Lakeside had earlier this year proposed a plan to the DOH to transition from an inpatient hospital into a free-standing Emergency Department, an outpatient care center, professional office building, and nursing home. Unfortunately, the State was unable to provide a grant needed to assist with the transition costs inherent in the conversion to an outpatient treatment center. By selling its assets to URMC, Lakeside’s buildings remain functional and it satisfies the conditions of its plan for closing.
“Faced with very difficult challenges, the Lakeside board has consistently acted to preserve as many services as possible for Brockport citizens,” said URMC CEO Bradford C. Berk, M.D., Ph.D. “Their decision to sell these assets to URMC clears the way for critically needed health care services to continue.”
Berk’s enthusiasm is echoed by community leaders.
“I commend Lakeside board members for working with the University of Rochester Medical Center to develop a creative, courageous solution for our community,” said Assemblyman Stephen M. Hawley. “This move ensures that health care services will be available when our residents need them. This is the best possible outcome and I look forward to helping ensure support from New York State.”
"I am extremely grateful and thank the University of Rochester for their purchase of Lakeside Hospital and their commitment to the residents of the Greater Rochester Area," said Senator George D. Maziarz. "Many individuals rely on the hospital for emergency care and treatment, and it was of great concern to myself and the residents in my District that they can get service. The urgent care facility and subsequent Emergency Department will provide a much-needed service to the community that was recently cut short. I will do all that I can in Albany to assist the University of Rochester to open its facilities as soon as they are able."

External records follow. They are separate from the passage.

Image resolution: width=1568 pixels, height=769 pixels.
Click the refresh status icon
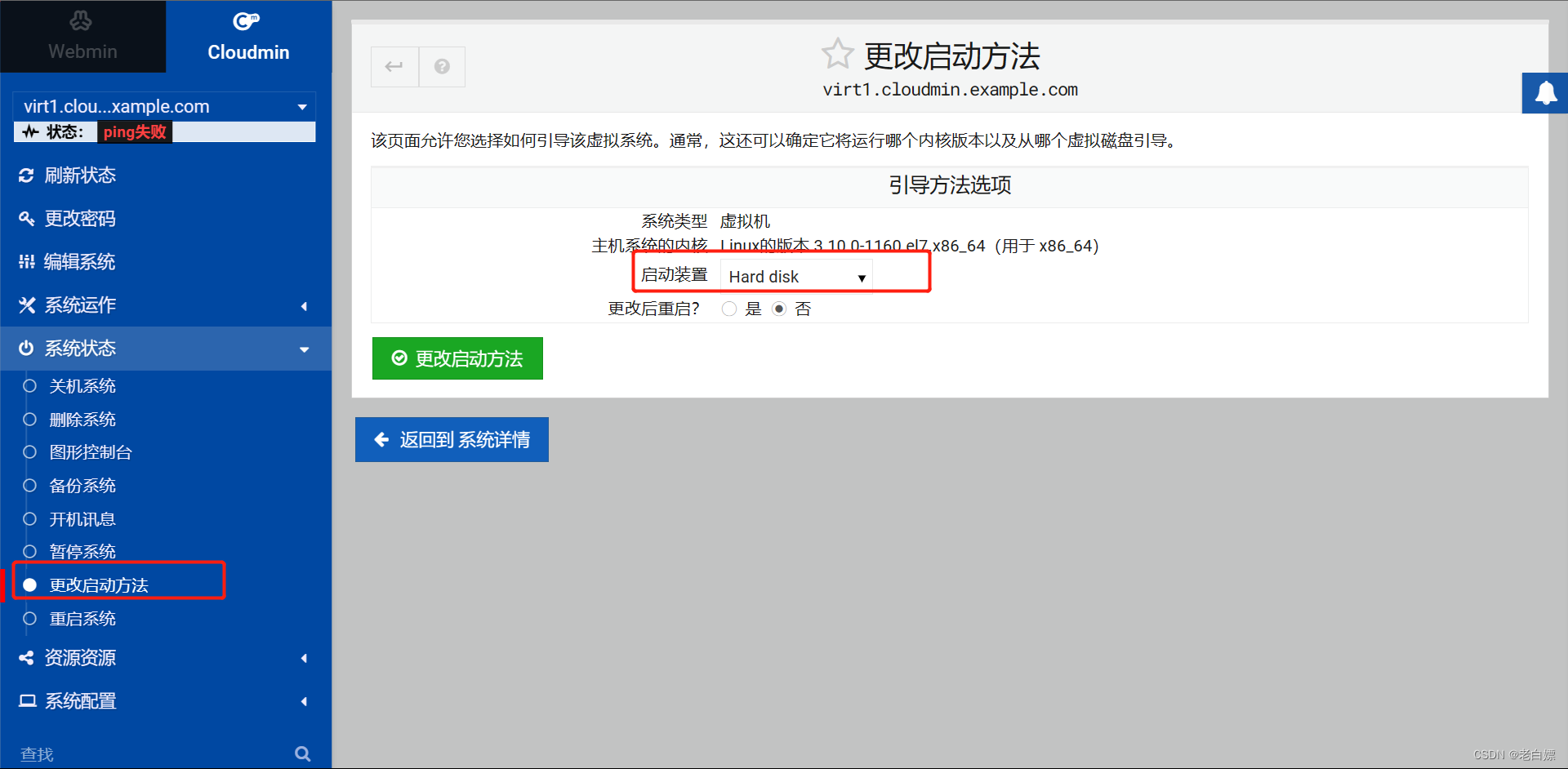(26, 175)
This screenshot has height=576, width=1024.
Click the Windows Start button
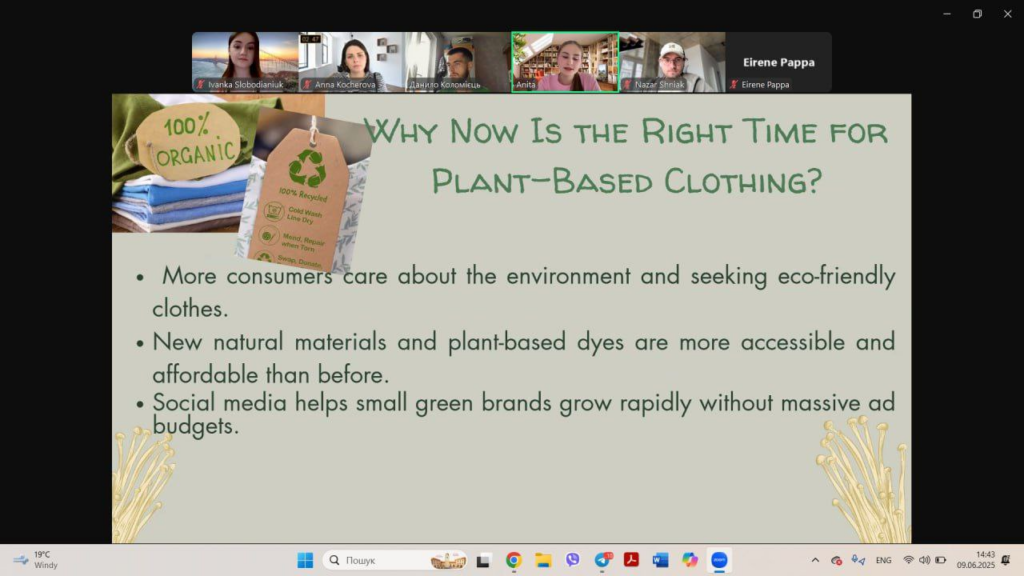point(305,560)
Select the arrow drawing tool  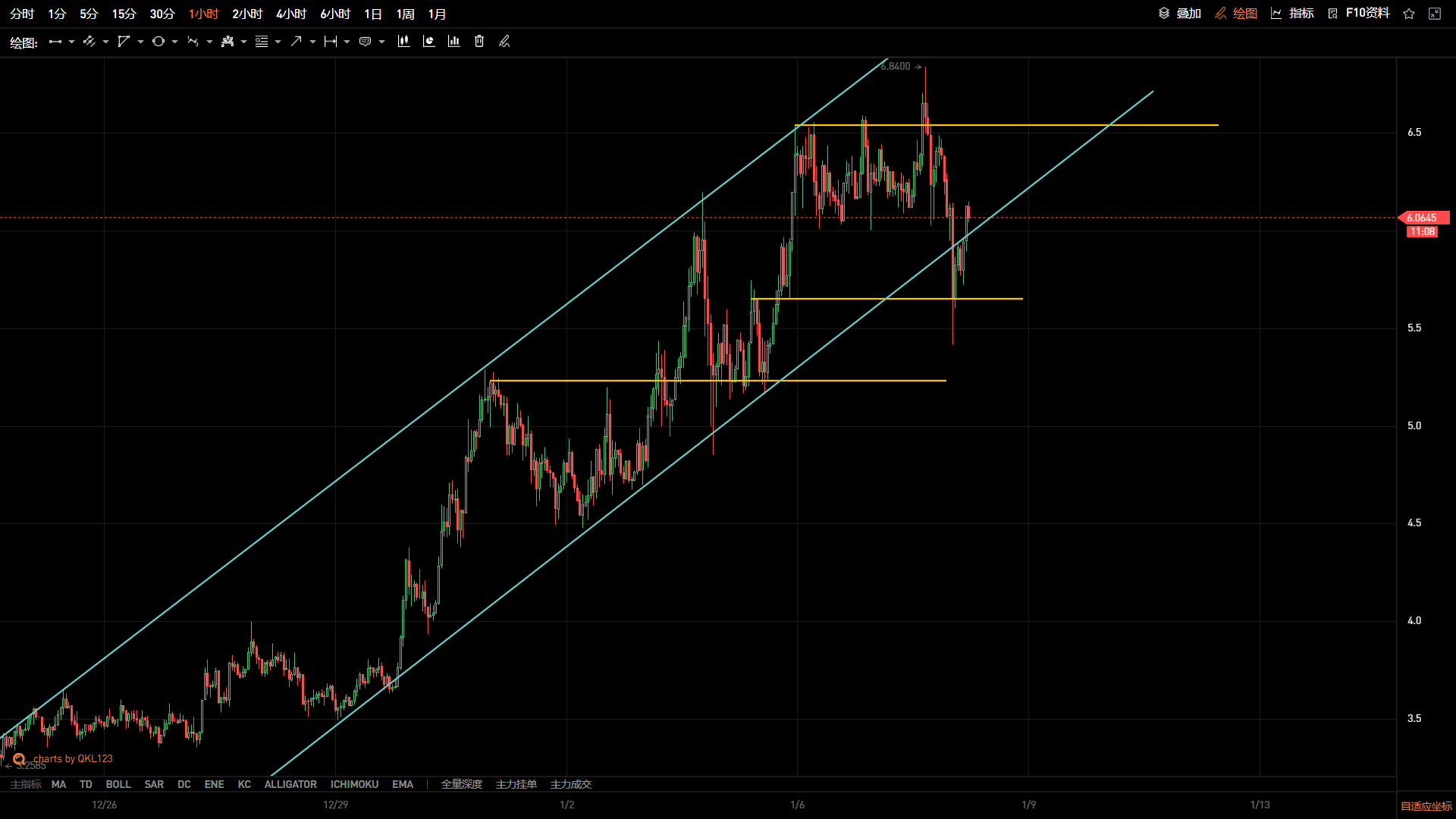coord(296,42)
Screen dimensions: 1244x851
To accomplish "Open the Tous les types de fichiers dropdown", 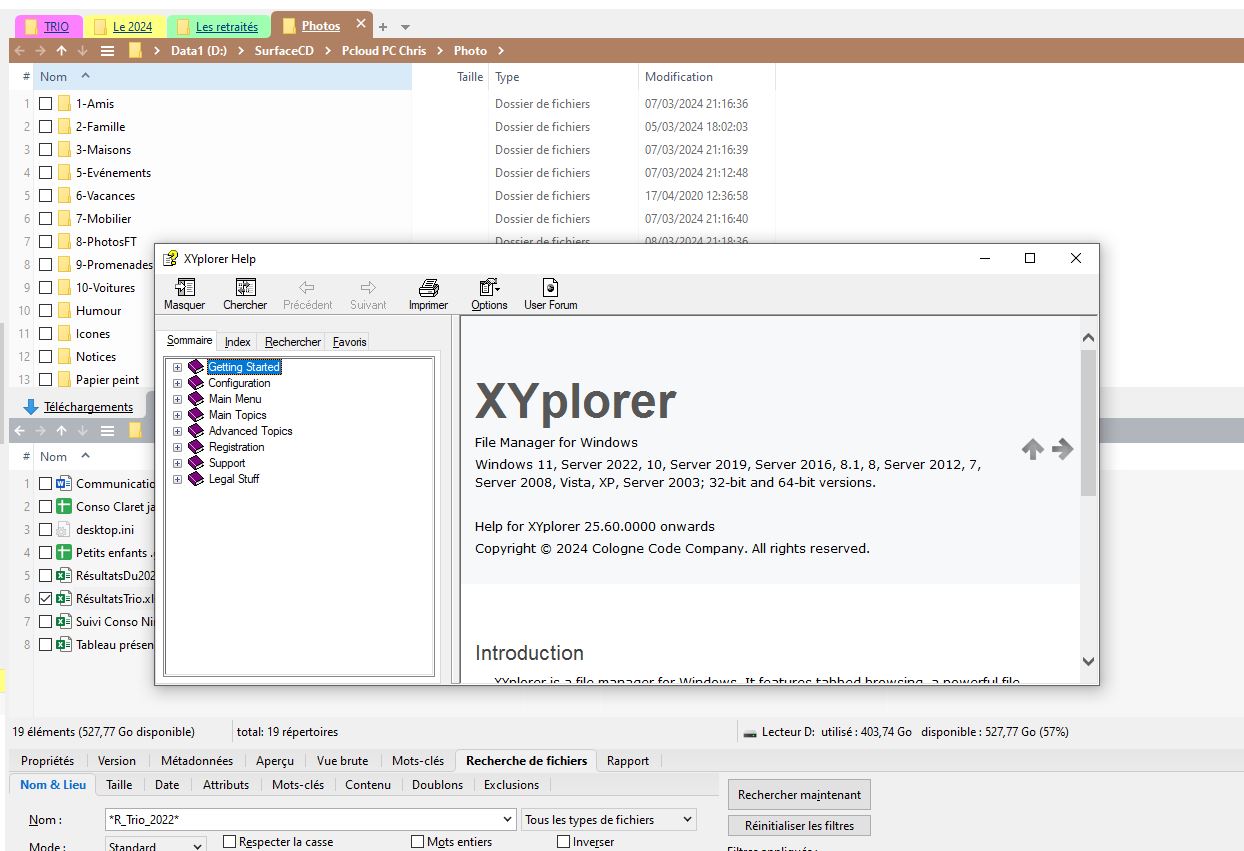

“I applaud the Lakeside Board and URMC in coming together and creating a plan that invests in and supports the Brockport community,” said John R. Halstead, Ph.D., president of the College at Brockport, State of New York. “Having access to the necessary emergency and medical facilities is critical for our students and staff, and Strong West will be a great asset for the College and the region.
At the newly renamed URMC’s Strong West, the Medical Center plans to establish an urgent care center as early as August while it eventually pursues DOH approval for a full-service, freestanding Emergency Department. In the coming weeks, URMC will reestablish laboratory and imaging services, programs that will support Brockport-area physicians and the urgent care center. Although it will not include any inpatient beds, Strong West will help close the gap left by the closure of Lakeside which, its final year of operation, handled 17,000 emergency visits.
Lakeside will continue to own and operate its Beikirch Care Center, providing the same high quality care for which they have been historically known.
URMC will also take ownership of Lakeside’s medical records and images.
“Tomorrow’s health care is all about supporting physicians in caring for patients outside of hospitals and preventing the need for hospital stays,” Berk said. “So, while we do not foresee reopening inpatient beds, we are looking to establish progressive outpatient services that make it easier for Brockport residents to receive routine diagnostic and treatment services.”
According to Berk, the Medical Center wants to continue working with local physicians to determine other specialties that may be needed.